Several officials described tense meetings on Ukraine among national security officials at the White House leading up to the president’s phone call on July 25, sessions that led some participants to fear that Trump and those close to him appeared prepared to use U.S. leverage with the new leader of Ukraine for Trump’s political gain.
As those worries intensified, some senior officials worked behind the scenes to hold off a Trump meeting or call with Ukrainian President Volodymyr Zelensky out of concern that Trump would use the conversation to press Kiev for damaging information on Trump’s potential rival in the 2020 race, former vice president Joe Biden, and Biden’s son Hunter.
The Post's Greg Sargent has a timeline of the Trump-Ukraine scandal, in which you'll note Ghouliani operates as Trump's alter ego.

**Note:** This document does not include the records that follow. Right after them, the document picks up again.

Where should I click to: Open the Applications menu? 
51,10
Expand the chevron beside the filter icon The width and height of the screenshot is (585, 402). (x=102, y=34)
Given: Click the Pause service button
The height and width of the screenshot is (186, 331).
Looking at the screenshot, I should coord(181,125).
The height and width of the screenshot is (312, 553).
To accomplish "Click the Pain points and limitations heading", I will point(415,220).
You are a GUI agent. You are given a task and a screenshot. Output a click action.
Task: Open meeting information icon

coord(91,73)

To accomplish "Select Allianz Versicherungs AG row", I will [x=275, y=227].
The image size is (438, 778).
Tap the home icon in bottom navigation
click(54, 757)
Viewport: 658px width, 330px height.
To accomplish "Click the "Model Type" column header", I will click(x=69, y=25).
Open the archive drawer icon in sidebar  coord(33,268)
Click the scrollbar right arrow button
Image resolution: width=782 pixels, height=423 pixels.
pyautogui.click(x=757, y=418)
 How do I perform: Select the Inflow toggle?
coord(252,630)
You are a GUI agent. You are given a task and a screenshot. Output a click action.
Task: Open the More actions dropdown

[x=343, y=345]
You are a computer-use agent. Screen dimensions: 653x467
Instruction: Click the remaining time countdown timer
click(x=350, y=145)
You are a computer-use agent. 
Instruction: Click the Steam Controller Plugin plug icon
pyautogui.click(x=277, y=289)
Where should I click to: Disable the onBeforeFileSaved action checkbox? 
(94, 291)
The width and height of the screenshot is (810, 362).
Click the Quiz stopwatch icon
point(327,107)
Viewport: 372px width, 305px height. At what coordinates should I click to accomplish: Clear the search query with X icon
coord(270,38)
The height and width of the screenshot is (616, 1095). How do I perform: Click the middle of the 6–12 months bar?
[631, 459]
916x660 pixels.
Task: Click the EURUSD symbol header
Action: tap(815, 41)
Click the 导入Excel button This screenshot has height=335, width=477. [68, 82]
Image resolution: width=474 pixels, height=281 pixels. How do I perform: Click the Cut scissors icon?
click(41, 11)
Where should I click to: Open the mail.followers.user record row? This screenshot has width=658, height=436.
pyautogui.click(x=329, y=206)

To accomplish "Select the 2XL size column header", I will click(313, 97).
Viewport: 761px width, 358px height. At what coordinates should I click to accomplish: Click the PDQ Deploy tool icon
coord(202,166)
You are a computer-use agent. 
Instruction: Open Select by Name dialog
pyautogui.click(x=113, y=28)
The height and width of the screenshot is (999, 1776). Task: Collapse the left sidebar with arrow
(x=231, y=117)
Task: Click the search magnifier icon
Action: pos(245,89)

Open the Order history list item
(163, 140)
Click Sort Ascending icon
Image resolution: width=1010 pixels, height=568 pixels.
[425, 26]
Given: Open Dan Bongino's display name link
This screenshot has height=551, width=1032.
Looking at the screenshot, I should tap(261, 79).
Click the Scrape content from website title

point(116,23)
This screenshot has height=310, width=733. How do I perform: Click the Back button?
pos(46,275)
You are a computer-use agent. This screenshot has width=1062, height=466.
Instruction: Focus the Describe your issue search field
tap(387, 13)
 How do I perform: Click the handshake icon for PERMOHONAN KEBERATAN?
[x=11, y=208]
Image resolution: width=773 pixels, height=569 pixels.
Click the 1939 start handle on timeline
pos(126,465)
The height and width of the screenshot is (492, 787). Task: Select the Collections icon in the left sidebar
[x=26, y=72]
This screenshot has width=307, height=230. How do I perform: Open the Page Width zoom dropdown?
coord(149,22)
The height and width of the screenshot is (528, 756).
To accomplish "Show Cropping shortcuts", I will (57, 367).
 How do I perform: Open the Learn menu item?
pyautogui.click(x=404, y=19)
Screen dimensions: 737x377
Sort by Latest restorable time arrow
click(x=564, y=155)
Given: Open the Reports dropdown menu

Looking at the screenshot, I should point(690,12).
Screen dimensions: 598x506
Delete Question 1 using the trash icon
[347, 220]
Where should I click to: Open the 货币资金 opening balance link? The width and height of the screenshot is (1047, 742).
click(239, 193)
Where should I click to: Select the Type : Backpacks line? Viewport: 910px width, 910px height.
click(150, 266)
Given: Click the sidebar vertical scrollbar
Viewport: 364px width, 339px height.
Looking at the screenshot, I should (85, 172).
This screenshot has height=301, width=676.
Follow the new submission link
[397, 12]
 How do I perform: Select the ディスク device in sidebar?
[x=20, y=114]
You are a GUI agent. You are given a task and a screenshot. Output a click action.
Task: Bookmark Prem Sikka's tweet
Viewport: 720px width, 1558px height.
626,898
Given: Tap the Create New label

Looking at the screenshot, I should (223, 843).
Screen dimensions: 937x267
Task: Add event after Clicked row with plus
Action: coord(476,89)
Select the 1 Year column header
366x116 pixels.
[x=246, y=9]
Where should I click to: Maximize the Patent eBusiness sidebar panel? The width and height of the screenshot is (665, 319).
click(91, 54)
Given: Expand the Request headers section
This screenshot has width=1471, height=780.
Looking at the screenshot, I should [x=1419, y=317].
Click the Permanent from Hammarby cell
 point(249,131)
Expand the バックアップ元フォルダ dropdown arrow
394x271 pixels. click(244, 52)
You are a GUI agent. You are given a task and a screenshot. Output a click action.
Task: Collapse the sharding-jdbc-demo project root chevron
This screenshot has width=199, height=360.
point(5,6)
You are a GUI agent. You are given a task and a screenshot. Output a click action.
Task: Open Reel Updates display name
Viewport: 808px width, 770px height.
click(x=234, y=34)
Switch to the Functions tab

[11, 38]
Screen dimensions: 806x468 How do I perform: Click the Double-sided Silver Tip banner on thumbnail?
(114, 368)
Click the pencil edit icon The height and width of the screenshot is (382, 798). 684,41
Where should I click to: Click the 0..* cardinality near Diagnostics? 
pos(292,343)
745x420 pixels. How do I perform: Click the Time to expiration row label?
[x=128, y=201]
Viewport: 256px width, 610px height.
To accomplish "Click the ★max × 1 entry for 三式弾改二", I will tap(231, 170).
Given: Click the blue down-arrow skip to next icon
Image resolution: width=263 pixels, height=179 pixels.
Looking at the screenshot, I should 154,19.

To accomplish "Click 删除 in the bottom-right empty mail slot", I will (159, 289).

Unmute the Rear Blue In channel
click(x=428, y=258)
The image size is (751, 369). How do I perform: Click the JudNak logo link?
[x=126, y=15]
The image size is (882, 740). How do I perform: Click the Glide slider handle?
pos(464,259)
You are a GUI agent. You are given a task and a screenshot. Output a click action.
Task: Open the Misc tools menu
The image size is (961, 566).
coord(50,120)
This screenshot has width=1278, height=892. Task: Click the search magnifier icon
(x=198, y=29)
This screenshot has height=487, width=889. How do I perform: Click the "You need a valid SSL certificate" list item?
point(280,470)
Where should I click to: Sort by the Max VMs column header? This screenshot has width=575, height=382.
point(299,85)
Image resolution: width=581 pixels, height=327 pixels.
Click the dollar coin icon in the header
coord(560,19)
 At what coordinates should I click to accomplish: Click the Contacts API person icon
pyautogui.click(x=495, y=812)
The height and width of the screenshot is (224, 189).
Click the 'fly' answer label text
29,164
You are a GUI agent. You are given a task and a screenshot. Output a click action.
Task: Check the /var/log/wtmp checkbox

Former U.S. Attorney Mimi Rocah describes under what laws Ghouliani could be prosecuted, though she is realistic in her appraisal that the Justice Department under William "Low" Barr isn't going to pursue charges:
There are several different federal laws that might apply to Giuliani’s conduct here. Most obviously, Giuliani appears to be in violation of the Logan Act, which makes it a crime for private citizens who attempt to intervene without authorization in disputes or controversies between the United States and foreign governments. He is Trump’s personal lawyer, not a government official, and so his involvement is clearly a complicating, detrimental element for U.S. diplomatic interests. Ukraine officials need to know who is speaking for the president and, as Ukrainian journalist Serhiy Leshchenko wrote this week, who is trying to “drag” Ukraine into a U.S. presidential election.
More significant, Giuliani and Trump’s reported actions raise the real specter of a federal criminal bribery and extortion conspiracy. While Attorney General William Barr has made it clear that he will not prosecute Trump due to current DOJ policy, Giuliani enjoys no such privilege or immunity. And, while the factual record is not fully developed, federal investigations are opened every day against people with far less known and incriminating information. Any objective prosecutor, I believe, would agree with that.
As explained by my colleague, former U.S. Attorney Barbara McQuade, in the Daily Beast, it is a crime under the federal bribery statute for a public official to demand anything of value in exchange for performing an official act. Additionally, the Hobbs Act defines extortion as "obtaining property from another, with his consent, under color of official right." [snip]
And, if Giuliani assisted or agreed to assist this scheme — even if he did not fully adopt the entire plan — may have aided and abetted or conspired to commit those same crimes. In addition, the Foreign Corrupt Practices Act makes it illegal for a U.S. citizen to corruptly offer “anything of value” to a foreign official to retain business or influence an official decision.
Cleaning out the traitors and crooks from our government and allowing the rule of law to proceed should mean that Ghouliani rightly has as much to fear about the future as the odious mob boss he works for.

BONUS:  Let's not forget AG William "Low" Barr in all of this.  May need a double- wide cell --




(Image:  screenshot of Ghouliani sweating it out on Fox "News" last night.)